The problem is we usually only value the outcomes because they are tangible and resolved; because they are easily understood and can be consumed as ‘successful innovation’. But the messy, scary, exciting and uncertain process needed to get to the ‘outcome’ receives less attention. Why? Because we are fixated with outcomes.
Traditional business is very measured, literally establishing metrics which are bound to KPIs, linear progress reporting and predictable results. While this is an acceptable approach for sustaining a business—underpinned by caution and consideration—innovation, disruption and change are the anthesis of this approach. They can only be measured (to a degree) with hindsight. And that can be a challenging concept for traditional business leaders to adopt, even in their rush to embrace innovation. It is far easier—and more certain—for people to focus on a successful outcome, one that is at the end of the process and has arrived ready-made to the market with an optimum solution. One that ‘shows the way’.
Creative consultant and strategist Blair Enns once recounted a story in which a client said they wanted to develop the ‘iPod’ of their category. Enns allowed a moment of silence before responding with one simple question: “Are you brave enough?”

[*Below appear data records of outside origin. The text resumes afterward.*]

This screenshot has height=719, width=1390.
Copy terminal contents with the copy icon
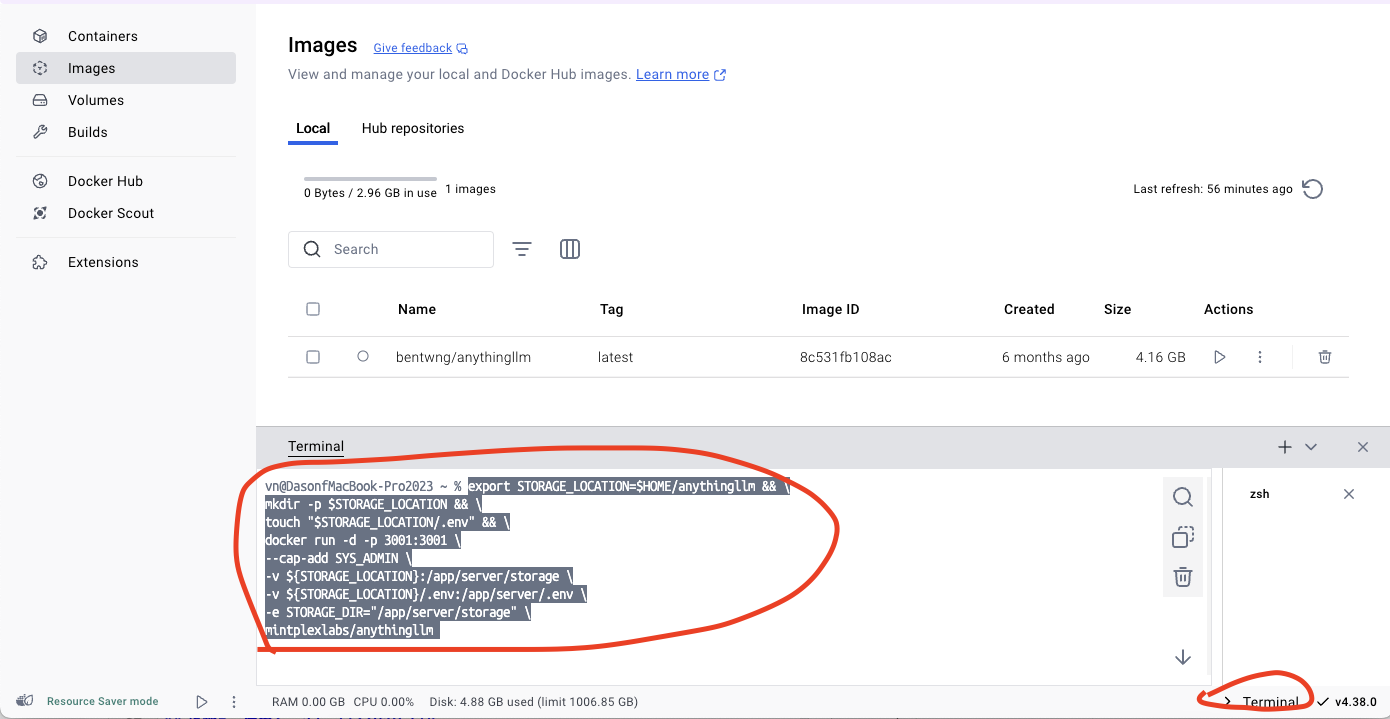point(1182,537)
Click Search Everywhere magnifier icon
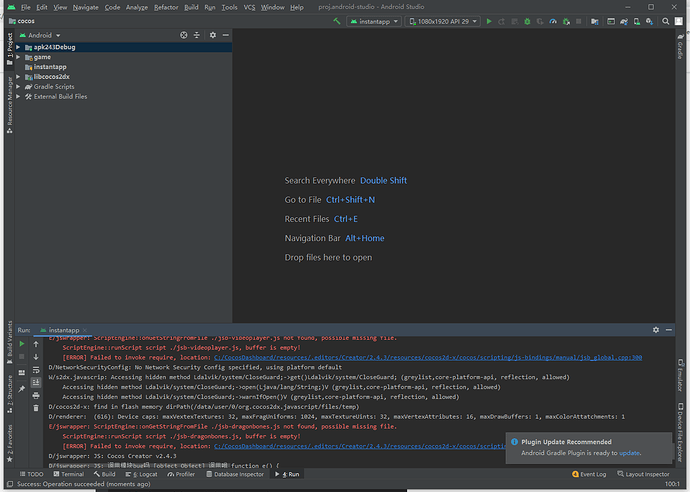The height and width of the screenshot is (492, 690). [665, 21]
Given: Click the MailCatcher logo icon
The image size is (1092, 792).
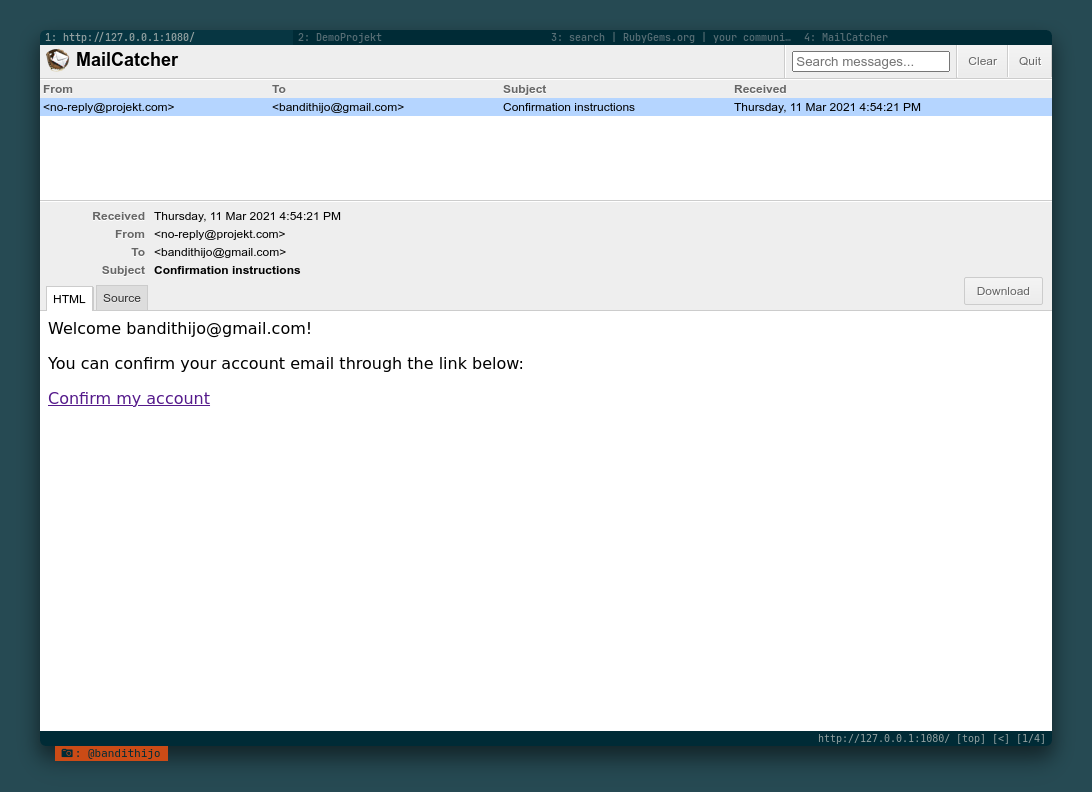Looking at the screenshot, I should pos(58,60).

Because that’s what it takes: courage, commitment, and investment (of time, resources and finances). Because innovation is largely the result of process. And while it’s an exciting process it is also filled with uncertainty, doubt—and failure. It’s a hard grind because innovation comes from experimentation, from exploring new and often uncomfortable paths. And it takes time. A lot of time. But in the scramble to be perceived as an innovator, many businesses naively talk as though they’re innovating every other week. The truth is, innovation—real innovation and disruption—takes time. Real innovation is a game-changer.
In our race to innovate, to disrupt before we are disrupted, we often overlook what this entails—the process. At the very foundation of this exciting and increasingly necessary pursuit, we must ask some simple questions in order to assess whether we are willing and able to embrace a culture of innovation: “Are we ready? Are we brave enough?”
And from there, it then requires a leap of faith—a sense of belief.